13. TT's quotes Yuiyoshi Takamura: 'When real danger shows itself in such a dojo, the participants run for cover. In a real dojo the participants run towards the conflict.' What fool runs towards a conflict they can avoid? This, and similar comments I've personally heard expressed, reflect more about the author than they do about preparing a person to survive a violent encounter. Bravado, machismo, etc.
An understanding of the appraisal process and its role in the survival process would suggest that any form of training can have positive survival effects.
Richard Lazarus, who developed a lot of the theory on the appraisal process, and who decries the separation of the stress literature and the emotion literature, is also famous for his research into the positive effects of denial on health. There is an argument to be made that denial could also have positive effects on survival and combat performance.
I recall a training partner who was doing security work. He observed a colleague being threatened so he immediately intervened. When the aggressor responded to his evolved flight response, the colleague asked why he intervened when the aggressor was armed with a knife. The training partner was taken aback. He was short sighted and wasn't wearing his glasses and didn't see the knife. He had a 'false or extremely limited perception of [the] danger' which, on that occasion, worked to his and his colleague's survival advantage.
14. In connection with stress, Husain, Khan, and Ahuja (2006) refer to theoretical boundaries which need to be constantly extended and reviewed to ensure that what is being defined reflects the nature of the experience itself. Does the stress discipline's theoretical boundaries reflect the nature of the experience of a violent encounter?

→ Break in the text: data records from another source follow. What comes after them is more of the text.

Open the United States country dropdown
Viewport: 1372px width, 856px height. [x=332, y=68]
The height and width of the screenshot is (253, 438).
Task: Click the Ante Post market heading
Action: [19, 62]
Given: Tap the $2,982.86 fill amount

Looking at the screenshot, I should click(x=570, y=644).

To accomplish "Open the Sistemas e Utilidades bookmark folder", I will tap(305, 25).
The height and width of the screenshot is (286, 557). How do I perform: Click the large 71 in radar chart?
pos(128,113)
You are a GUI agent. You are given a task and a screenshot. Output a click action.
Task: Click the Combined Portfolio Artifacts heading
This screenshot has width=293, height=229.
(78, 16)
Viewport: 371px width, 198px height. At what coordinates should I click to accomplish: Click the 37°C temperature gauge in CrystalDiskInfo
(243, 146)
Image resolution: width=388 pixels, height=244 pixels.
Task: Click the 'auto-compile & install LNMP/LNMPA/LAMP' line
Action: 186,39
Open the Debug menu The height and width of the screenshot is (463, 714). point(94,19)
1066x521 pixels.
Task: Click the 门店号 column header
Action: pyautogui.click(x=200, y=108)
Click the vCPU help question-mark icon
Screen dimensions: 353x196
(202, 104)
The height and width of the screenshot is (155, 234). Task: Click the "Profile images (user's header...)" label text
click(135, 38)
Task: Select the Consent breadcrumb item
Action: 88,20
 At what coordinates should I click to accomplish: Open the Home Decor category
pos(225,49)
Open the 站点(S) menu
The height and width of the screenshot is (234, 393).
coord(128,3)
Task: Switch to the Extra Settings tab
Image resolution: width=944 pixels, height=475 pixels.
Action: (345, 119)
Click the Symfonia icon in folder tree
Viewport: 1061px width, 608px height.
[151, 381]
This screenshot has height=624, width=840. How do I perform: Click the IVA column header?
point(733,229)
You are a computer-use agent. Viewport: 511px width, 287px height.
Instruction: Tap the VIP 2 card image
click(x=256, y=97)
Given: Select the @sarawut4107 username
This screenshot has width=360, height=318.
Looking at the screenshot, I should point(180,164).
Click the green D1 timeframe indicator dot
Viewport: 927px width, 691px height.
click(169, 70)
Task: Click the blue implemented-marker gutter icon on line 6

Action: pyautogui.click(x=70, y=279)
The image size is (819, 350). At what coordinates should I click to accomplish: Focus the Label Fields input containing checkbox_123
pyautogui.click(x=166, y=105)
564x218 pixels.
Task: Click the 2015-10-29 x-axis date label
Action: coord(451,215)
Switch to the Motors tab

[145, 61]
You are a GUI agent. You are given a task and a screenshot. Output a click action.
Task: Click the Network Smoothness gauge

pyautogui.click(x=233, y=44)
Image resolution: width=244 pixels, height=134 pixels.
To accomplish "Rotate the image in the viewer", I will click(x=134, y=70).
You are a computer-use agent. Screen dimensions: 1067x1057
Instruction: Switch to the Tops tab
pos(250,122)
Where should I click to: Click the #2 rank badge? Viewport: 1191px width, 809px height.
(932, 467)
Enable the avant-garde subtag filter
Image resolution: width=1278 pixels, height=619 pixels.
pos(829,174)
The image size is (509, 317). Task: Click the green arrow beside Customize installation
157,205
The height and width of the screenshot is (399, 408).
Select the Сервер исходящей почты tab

My work is about understanding the underlying assumptions. At the very least it will provide an understanding for the methods that have been developed throughout the ages to prepare a person to survive a violent encounter. Focusing on the physiological response has certain underlying assumptions. I don't say what is proposed is flawed in any way, but, we at least need to understand the limitations of the theory that drives the practice.